Story, Narrative, or Saga
Think of your own metaphor for organizations. What kinds of organizations or situations does
your metaphor help to explain best? What does your metaphor overlook? How might your metaphor
be useful in a practical way—say, for example, in a meeting?
Metaphors for Communication19
There are a number of ways to conceive of that thing we call “communication.” In part, we
need metaphors to describe it because it’s so complex. Also, we are surrounded by communication and are to some extent products of communication. To talk about communication is like asking a fish to comment on the water! Still, it’s interesting to see how we try to capture
communication and what various metaphors we use to tell us about ourselves and our relationships to others.
Some of the metaphors we use to describe organizational communication, along with their
associated terms, are:
• conduit (e.g., container, transmission, line, tool, object)
• lens (e.g., eye, scanning, filtering, distortion)
• linkage (e.g., relationships, connections, networks, patterns, cliques, isolates)
• performance(e.g., drama, episode, display, ritual, role, audience, actor)
• symbol (e.g., representations, artifacts, narratives, shared meaning)
• voice (e.g., chorus, expression and suppression, participation)
• discourse (e.g., language, conversation, text, “reading”)
Some of these metaphors (like “voice”) appear explicitly in everyday talk, but others (like “discourse”) may not. Still, every one of them is reflected to some extent in the way people treat communication in organizations. Consider, for example, how a union’s request for representation on a
particular management committee embodies the “voice” metaphor for communication. Or, think
of how a company picnic can be an important symbol of camaraderie at work.
Can you identify other examples of the various metaphors from your own organizational experience?
Think about the seemingly simple process of sending a memo. We often forget
that the memo can only be understood in terms of a larger context of messages and
that the persons sending and receiving the memoranda may well bring their own histories to bear on the situation. So, what the sender thinks is a simple matter of, say,
introducing an idea for a new project may be perceived by the receiver as an attempt
to take control of the situation and thus increase the sender’s power. If the message is
transmitted by e-mail and copied to the whole department—as George found to be
common practice with reprimands in a city government organization a few years
ago—the process becomes more complicated. Some of the receivers may ignore the
sender’s request for further discussion. This leads the sender to talk up her idea even
more, and the spiral continues. This is just one example of how our everyday understanding of communication needs to be broadened beyond simple transmission in
order for us to get a grip on all that’s going on when people relate to one another at
work and in other organizational settings.
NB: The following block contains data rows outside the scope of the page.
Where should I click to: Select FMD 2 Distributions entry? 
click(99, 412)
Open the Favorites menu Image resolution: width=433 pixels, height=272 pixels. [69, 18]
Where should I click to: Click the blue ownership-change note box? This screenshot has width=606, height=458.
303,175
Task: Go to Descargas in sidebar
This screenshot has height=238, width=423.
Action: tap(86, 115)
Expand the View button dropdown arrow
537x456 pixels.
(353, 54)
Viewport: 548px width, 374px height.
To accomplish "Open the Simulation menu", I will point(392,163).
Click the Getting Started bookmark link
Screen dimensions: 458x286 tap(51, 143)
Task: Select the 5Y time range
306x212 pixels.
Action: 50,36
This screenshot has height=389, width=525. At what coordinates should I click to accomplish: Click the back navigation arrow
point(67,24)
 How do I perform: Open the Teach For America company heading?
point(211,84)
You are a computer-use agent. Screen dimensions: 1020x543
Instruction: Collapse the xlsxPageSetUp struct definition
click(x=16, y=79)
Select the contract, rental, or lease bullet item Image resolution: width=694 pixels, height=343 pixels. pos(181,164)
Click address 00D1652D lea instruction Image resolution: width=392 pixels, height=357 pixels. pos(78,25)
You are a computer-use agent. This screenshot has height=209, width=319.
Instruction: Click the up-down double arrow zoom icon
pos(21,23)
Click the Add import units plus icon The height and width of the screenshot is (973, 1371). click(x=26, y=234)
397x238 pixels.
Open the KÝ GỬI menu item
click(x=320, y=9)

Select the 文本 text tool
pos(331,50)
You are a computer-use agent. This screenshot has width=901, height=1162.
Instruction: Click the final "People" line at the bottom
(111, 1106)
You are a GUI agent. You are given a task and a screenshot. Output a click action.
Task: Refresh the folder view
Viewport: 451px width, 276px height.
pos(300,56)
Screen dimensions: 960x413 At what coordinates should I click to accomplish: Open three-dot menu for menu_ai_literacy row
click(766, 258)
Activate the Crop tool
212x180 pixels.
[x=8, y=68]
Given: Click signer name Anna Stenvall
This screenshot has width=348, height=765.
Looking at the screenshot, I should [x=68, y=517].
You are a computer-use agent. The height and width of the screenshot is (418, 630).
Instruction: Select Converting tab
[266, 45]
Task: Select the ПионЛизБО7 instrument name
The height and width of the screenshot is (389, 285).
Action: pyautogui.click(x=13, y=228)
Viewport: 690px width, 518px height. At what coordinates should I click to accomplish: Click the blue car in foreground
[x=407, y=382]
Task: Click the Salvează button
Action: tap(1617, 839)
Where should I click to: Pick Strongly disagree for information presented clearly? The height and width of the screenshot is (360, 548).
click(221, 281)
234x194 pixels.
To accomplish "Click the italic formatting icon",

Organizations as Communication
When we really come to terms with what an organization is, we find that much of
it is communication. In a sense the organization exists as a pattern or network of energies and interactions—not only the identifiable memos or meetings but also an entire
fabric of relationships. In fact, when we speak of organizational communication, we
mean to include a whole array of things, such as symbols, messages, interactions, relationships, networks, and larger discourses. The communication of an organization is
something we “step into” like the flow of a river but also contribute to as we affect that
flow or throw something into the stream. (Notice how we cannot escape metaphor!)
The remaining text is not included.